Your assignment: Your answer must be an exact transcription of the lines from the line with "Click the intro" through the final line of the data.

Information provided:
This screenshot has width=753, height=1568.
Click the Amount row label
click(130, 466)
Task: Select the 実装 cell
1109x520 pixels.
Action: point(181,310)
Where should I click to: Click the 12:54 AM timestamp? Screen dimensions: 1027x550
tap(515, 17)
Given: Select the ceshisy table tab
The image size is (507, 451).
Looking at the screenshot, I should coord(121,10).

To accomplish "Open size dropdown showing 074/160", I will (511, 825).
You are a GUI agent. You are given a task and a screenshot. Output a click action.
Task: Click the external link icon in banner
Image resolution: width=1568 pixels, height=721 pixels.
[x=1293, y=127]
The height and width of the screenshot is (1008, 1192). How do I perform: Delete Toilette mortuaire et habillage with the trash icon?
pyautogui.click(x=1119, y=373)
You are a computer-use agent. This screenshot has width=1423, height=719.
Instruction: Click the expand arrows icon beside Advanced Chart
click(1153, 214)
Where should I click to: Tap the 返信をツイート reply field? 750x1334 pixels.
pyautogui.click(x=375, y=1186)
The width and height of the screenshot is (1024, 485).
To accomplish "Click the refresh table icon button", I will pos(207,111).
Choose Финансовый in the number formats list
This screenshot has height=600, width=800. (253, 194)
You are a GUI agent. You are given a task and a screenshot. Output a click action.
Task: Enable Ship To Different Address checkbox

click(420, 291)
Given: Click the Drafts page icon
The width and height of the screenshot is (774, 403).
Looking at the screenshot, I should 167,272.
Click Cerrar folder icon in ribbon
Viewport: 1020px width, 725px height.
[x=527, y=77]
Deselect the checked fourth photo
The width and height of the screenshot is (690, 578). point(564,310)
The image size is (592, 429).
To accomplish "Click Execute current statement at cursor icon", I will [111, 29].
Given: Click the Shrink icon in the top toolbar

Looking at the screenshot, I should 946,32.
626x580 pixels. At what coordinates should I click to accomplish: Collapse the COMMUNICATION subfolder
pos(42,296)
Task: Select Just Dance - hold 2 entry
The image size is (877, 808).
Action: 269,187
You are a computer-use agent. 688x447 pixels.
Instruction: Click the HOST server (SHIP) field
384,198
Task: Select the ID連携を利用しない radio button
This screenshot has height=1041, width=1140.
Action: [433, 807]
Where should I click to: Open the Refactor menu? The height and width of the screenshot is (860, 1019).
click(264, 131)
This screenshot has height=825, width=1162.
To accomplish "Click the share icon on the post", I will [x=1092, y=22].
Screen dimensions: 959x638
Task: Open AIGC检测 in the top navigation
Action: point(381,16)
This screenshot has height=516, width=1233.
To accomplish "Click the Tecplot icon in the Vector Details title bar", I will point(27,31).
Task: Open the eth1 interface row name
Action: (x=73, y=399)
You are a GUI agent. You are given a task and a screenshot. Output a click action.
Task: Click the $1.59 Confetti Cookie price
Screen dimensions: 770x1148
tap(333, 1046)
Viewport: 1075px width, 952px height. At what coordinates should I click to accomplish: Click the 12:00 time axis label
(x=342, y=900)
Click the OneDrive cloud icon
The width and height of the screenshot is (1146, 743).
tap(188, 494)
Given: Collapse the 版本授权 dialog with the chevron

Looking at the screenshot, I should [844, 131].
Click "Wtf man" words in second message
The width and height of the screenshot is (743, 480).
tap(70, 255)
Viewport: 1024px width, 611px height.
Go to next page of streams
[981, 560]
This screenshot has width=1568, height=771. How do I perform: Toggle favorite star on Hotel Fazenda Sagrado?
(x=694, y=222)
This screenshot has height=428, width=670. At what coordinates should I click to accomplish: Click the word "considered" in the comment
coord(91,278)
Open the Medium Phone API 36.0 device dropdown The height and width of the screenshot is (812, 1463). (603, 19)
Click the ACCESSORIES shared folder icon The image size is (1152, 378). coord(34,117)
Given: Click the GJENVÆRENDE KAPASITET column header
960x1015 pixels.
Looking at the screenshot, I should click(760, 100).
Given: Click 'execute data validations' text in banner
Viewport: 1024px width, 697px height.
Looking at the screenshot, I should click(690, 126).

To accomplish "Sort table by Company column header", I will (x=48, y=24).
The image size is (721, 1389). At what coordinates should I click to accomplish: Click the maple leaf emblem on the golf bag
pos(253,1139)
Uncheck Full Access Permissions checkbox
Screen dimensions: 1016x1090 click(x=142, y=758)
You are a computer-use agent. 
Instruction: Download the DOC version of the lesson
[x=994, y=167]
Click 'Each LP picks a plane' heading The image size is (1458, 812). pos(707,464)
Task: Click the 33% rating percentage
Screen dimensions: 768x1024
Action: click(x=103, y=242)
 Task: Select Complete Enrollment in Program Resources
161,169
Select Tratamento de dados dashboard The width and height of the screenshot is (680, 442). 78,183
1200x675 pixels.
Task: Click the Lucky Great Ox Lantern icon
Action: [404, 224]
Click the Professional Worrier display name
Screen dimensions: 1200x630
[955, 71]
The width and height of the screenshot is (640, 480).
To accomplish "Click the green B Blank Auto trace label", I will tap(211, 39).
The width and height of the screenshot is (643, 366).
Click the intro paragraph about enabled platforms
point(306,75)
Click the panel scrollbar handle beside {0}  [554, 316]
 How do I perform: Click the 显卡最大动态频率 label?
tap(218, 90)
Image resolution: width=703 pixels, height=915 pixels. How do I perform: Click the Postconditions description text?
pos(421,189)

Expected answer:
Click the intro paragraph about enabled platforms
point(306,75)
Click the panel scrollbar handle beside {0}  [554, 316]
 How do I perform: Click the 显卡最大动态频率 label?
tap(218, 90)
Image resolution: width=703 pixels, height=915 pixels. How do I perform: Click the Postconditions description text?
pos(421,189)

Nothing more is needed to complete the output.